---- TASK MATERIAL

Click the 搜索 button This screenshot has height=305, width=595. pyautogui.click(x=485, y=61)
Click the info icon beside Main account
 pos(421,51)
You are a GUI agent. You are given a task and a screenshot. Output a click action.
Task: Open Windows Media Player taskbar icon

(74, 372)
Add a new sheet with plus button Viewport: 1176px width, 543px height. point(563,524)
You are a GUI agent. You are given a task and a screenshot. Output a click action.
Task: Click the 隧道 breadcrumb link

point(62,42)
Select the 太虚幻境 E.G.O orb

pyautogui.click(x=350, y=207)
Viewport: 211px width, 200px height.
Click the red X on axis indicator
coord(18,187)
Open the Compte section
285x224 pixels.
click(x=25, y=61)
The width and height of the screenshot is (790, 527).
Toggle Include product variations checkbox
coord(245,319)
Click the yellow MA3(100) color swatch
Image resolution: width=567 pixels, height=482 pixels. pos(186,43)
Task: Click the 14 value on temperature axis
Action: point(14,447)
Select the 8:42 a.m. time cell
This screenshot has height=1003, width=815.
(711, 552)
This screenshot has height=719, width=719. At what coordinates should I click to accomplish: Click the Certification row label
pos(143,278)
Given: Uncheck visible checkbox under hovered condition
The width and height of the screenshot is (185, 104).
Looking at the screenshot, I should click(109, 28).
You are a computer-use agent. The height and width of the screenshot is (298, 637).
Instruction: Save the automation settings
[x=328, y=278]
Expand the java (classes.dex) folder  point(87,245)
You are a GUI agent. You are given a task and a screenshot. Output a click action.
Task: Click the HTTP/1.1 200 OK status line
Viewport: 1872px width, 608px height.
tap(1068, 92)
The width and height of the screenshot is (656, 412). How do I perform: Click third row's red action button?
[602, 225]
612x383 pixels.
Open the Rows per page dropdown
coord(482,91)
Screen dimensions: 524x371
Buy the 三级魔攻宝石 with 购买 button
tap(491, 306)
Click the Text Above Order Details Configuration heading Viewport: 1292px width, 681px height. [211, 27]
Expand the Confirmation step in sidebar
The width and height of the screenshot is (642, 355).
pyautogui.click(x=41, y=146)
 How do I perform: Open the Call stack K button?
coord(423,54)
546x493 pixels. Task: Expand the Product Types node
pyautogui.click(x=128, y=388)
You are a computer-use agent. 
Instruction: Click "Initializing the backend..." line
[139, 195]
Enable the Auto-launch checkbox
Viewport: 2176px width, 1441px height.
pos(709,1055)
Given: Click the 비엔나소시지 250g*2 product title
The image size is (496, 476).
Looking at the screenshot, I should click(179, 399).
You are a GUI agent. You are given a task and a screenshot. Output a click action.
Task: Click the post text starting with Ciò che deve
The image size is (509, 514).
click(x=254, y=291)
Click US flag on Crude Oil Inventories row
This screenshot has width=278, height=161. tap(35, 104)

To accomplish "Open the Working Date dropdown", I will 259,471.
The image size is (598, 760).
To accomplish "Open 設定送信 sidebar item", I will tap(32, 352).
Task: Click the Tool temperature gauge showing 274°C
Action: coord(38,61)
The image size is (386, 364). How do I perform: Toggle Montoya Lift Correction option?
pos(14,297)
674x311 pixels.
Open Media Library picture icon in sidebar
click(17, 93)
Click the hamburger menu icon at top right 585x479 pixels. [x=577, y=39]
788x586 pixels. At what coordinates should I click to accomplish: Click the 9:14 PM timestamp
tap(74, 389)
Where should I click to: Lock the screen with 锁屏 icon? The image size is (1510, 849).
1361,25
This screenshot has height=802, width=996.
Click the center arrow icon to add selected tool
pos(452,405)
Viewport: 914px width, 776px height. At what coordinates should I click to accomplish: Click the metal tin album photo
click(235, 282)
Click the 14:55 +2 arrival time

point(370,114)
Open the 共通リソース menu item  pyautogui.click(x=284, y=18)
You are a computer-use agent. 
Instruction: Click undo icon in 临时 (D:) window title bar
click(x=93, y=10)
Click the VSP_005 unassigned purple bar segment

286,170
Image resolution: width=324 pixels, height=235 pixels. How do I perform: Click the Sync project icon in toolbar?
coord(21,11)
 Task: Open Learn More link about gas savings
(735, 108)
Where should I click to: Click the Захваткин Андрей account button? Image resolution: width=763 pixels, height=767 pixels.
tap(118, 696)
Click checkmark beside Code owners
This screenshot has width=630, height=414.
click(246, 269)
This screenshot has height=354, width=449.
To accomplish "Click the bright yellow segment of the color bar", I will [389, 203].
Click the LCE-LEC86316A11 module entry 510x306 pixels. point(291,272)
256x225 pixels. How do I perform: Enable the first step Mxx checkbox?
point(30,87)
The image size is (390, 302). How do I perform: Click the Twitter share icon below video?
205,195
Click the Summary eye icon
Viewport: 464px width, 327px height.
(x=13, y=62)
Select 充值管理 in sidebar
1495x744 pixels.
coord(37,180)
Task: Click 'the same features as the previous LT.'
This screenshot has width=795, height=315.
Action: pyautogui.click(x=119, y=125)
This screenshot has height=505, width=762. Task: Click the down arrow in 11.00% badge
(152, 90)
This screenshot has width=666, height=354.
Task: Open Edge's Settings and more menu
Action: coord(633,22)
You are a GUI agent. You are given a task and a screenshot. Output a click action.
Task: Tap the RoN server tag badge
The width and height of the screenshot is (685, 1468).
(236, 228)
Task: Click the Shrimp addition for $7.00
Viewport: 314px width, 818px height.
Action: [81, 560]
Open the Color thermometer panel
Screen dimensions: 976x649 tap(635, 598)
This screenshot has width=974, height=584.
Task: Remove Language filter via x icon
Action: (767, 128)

--------

Write out each of the entries above, copying every line verbatim.

| ANSWER FOR THIS EXERCISE |
Click the 搜索 button This screenshot has height=305, width=595. pyautogui.click(x=485, y=61)
Click the info icon beside Main account
 pos(421,51)
You are a GUI agent. You are given a task and a screenshot. Output a click action.
Task: Open Windows Media Player taskbar icon

(74, 372)
Add a new sheet with plus button Viewport: 1176px width, 543px height. point(563,524)
You are a GUI agent. You are given a task and a screenshot. Output a click action.
Task: Click the 隧道 breadcrumb link

point(62,42)
Select the 太虚幻境 E.G.O orb

pyautogui.click(x=350, y=207)
Viewport: 211px width, 200px height.
Click the red X on axis indicator
coord(18,187)
Open the Compte section
285x224 pixels.
click(x=25, y=61)
The width and height of the screenshot is (790, 527).
Toggle Include product variations checkbox
coord(245,319)
Click the yellow MA3(100) color swatch
Image resolution: width=567 pixels, height=482 pixels. pos(186,43)
Task: Click the 14 value on temperature axis
Action: point(14,447)
Select the 8:42 a.m. time cell
This screenshot has height=1003, width=815.
(711, 552)
This screenshot has height=719, width=719. At what coordinates should I click to accomplish: Click the Certification row label
pos(143,278)
Given: Uncheck visible checkbox under hovered condition
The width and height of the screenshot is (185, 104).
Looking at the screenshot, I should click(109, 28).
You are a computer-use agent. The height and width of the screenshot is (298, 637).
Instruction: Save the automation settings
[x=328, y=278]
Expand the java (classes.dex) folder  point(87,245)
You are a GUI agent. You are given a task and a screenshot. Output a click action.
Task: Click the HTTP/1.1 200 OK status line
Viewport: 1872px width, 608px height.
tap(1068, 92)
The width and height of the screenshot is (656, 412). How do I perform: Click third row's red action button?
[602, 225]
612x383 pixels.
Open the Rows per page dropdown
coord(482,91)
Screen dimensions: 524x371
Buy the 三级魔攻宝石 with 购买 button
tap(491, 306)
Click the Text Above Order Details Configuration heading Viewport: 1292px width, 681px height. [211, 27]
Expand the Confirmation step in sidebar
The width and height of the screenshot is (642, 355).
pyautogui.click(x=41, y=146)
 How do I perform: Open the Call stack K button?
coord(423,54)
546x493 pixels. Task: Expand the Product Types node
pyautogui.click(x=128, y=388)
You are a computer-use agent. 
Instruction: Click "Initializing the backend..." line
[139, 195]
Enable the Auto-launch checkbox
Viewport: 2176px width, 1441px height.
pos(709,1055)
Given: Click the 비엔나소시지 250g*2 product title
The image size is (496, 476).
Looking at the screenshot, I should click(179, 399).
You are a GUI agent. You are given a task and a screenshot. Output a click action.
Task: Click the post text starting with Ciò che deve
The image size is (509, 514).
click(x=254, y=291)
Click US flag on Crude Oil Inventories row
This screenshot has width=278, height=161. tap(35, 104)

To accomplish "Open the Working Date dropdown", I will 259,471.
The image size is (598, 760).
To accomplish "Open 設定送信 sidebar item", I will tap(32, 352).
Task: Click the Tool temperature gauge showing 274°C
Action: coord(38,61)
The image size is (386, 364). How do I perform: Toggle Montoya Lift Correction option?
pos(14,297)
674x311 pixels.
Open Media Library picture icon in sidebar
click(17, 93)
Click the hamburger menu icon at top right 585x479 pixels. [x=577, y=39]
788x586 pixels. At what coordinates should I click to accomplish: Click the 9:14 PM timestamp
tap(74, 389)
Where should I click to: Lock the screen with 锁屏 icon? The image size is (1510, 849).
1361,25
This screenshot has height=802, width=996.
Click the center arrow icon to add selected tool
pos(452,405)
Viewport: 914px width, 776px height. At what coordinates should I click to accomplish: Click the metal tin album photo
click(235, 282)
Click the 14:55 +2 arrival time

point(370,114)
Open the 共通リソース menu item  pyautogui.click(x=284, y=18)
You are a computer-use agent. 
Instruction: Click undo icon in 临时 (D:) window title bar
click(x=93, y=10)
Click the VSP_005 unassigned purple bar segment

286,170
Image resolution: width=324 pixels, height=235 pixels. How do I perform: Click the Sync project icon in toolbar?
coord(21,11)
 Task: Open Learn More link about gas savings
(735, 108)
Where should I click to: Click the Захваткин Андрей account button? Image resolution: width=763 pixels, height=767 pixels.
tap(118, 696)
Click checkmark beside Code owners
This screenshot has width=630, height=414.
click(246, 269)
This screenshot has height=354, width=449.
To accomplish "Click the bright yellow segment of the color bar", I will [389, 203].
Click the LCE-LEC86316A11 module entry 510x306 pixels. point(291,272)
256x225 pixels. How do I perform: Enable the first step Mxx checkbox?
point(30,87)
The image size is (390, 302). How do I perform: Click the Twitter share icon below video?
205,195
Click the Summary eye icon
Viewport: 464px width, 327px height.
(x=13, y=62)
Select 充值管理 in sidebar
1495x744 pixels.
coord(37,180)
Task: Click 'the same features as the previous LT.'
This screenshot has width=795, height=315.
Action: pyautogui.click(x=119, y=125)
This screenshot has height=505, width=762. Task: Click the down arrow in 11.00% badge
(152, 90)
This screenshot has width=666, height=354.
Task: Open Edge's Settings and more menu
Action: coord(633,22)
You are a GUI agent. You are given a task and a screenshot. Output a click action.
Task: Tap the RoN server tag badge
The width and height of the screenshot is (685, 1468).
(236, 228)
Task: Click the Shrimp addition for $7.00
Viewport: 314px width, 818px height.
Action: [81, 560]
Open the Color thermometer panel
Screen dimensions: 976x649 tap(635, 598)
This screenshot has width=974, height=584.
Task: Remove Language filter via x icon
Action: (767, 128)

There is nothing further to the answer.